_EXERCISE DETAILS_
Echo every line from the one containing "Where should I" through the one containing "(x=191, y=80)", both included, and nothing else.

_DATA SECTION_
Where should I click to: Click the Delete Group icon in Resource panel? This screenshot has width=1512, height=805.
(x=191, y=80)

--

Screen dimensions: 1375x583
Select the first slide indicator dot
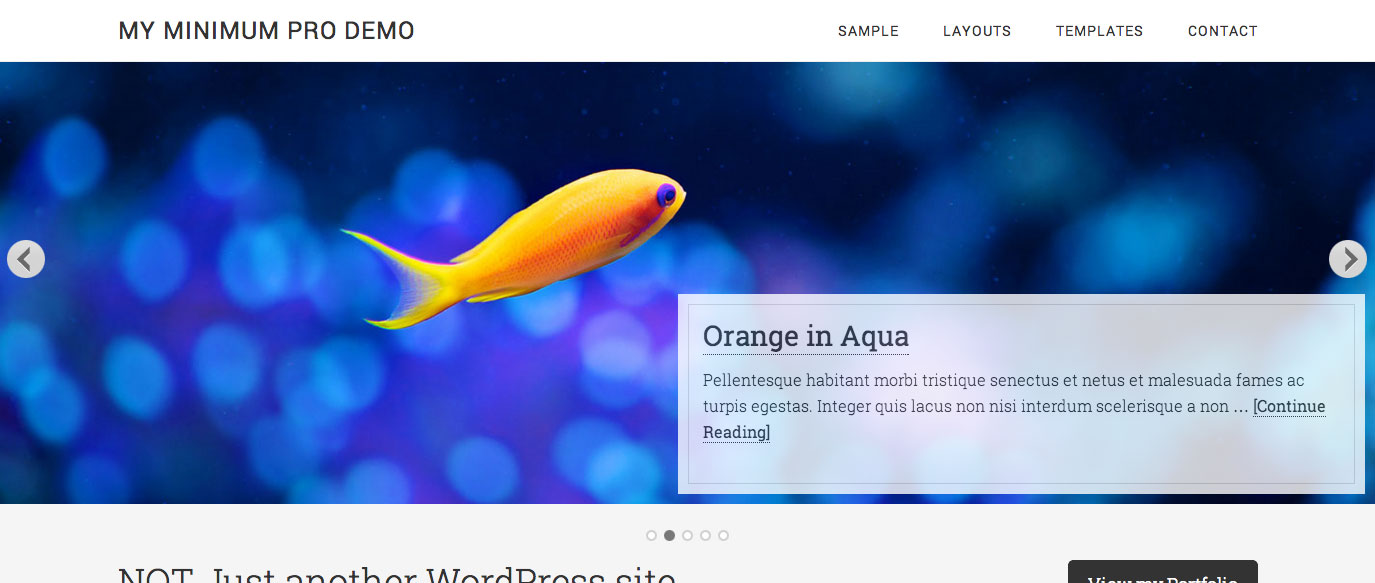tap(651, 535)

---

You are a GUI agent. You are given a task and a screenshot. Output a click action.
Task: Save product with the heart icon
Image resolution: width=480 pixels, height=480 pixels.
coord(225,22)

_ANSWER TO THIS PROBLEM_
Where should I click to: Click the Delete Group icon in Resource panel? This screenshot has width=1512, height=805.
(x=191, y=80)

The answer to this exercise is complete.